Em quatro anos da Lava Jato, nenhuma ação cível foi a julgamento

Enquanto as ações penais relacionadas à Lava Jato tramitam com celeridade – das 85 ações penas abertas, 42 delas já foram julgadas por Sérgio Moro, as ações cíveis referentes aso desvios na Petrobras seguem a passos lentos; das oito ações por improbidade, que visam o ressarcimento de R$ 14,5 bilhões, nenhuma foi julgada desde o início da operação em 2014

Agente da Polícia Federal no Rio de Janeiro 26/01/2017 c
Agente da Polícia Federal no Rio de Janeiro 26/01/2017 c (Foto: Paulo Emílio)

247 - Enquanto as ações penais relacionadas à Lava Jato tramitam com celeridade – das 85 ações penas abertas, 42 delas já foram julgadas por Sérgio Moro, as ações cíveis referentes aso desvios na Petrobras seguem a passos lentos.

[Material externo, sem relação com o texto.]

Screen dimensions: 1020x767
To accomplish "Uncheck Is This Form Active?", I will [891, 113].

Das oito ações por improbidade, que visam o ressarcimento de R$ 14,5 bilhões que teriam sido desviados da estatal e que são cobrados de políticos, empresas e agentes públicos envolvidos, nenhuma foi julgada desde o início da operação em 2014.

As primeiras ações cíveis relacionadas à Lava Jato chegaram aos tribunais em fevereiro de 2015 e tinham na alça de mira as empreiteiras OAS, Mendes Junior, Galvão Engenharia, Engevix e Camargo Corrêa. As ações cíveis, porém, diferentemente das ações penais, não se concentram em uma única vara, mas estão espraiadas em cinco varas da Justiça Federal no Paraná.

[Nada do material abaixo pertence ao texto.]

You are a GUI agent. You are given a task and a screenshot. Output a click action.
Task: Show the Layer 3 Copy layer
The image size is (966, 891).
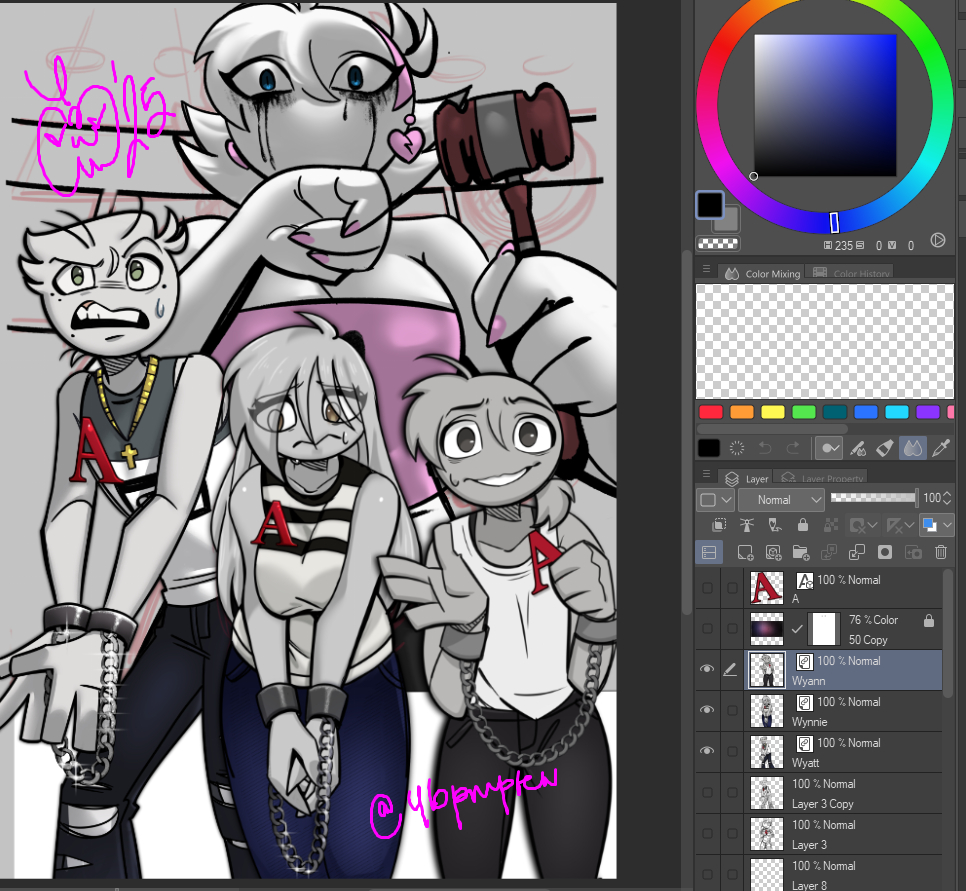707,792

Além disso, o rito processual é mais lento e permite aos acuados o direito de defesa prévia e de uma espécie de julgamento sobre a validade das acusações. Somente após esta fase, o processo é efetivamente aberto.

Um bom exemplo desta diferença está no processo que cobra R$ 2,3 bilhões do PP e de dez políticos ligados ao partido. O processo ainda nem entrou fase de instrução probatória, quando são colhidos os depoimentos de testemunhas e feitas a apresentação de provas.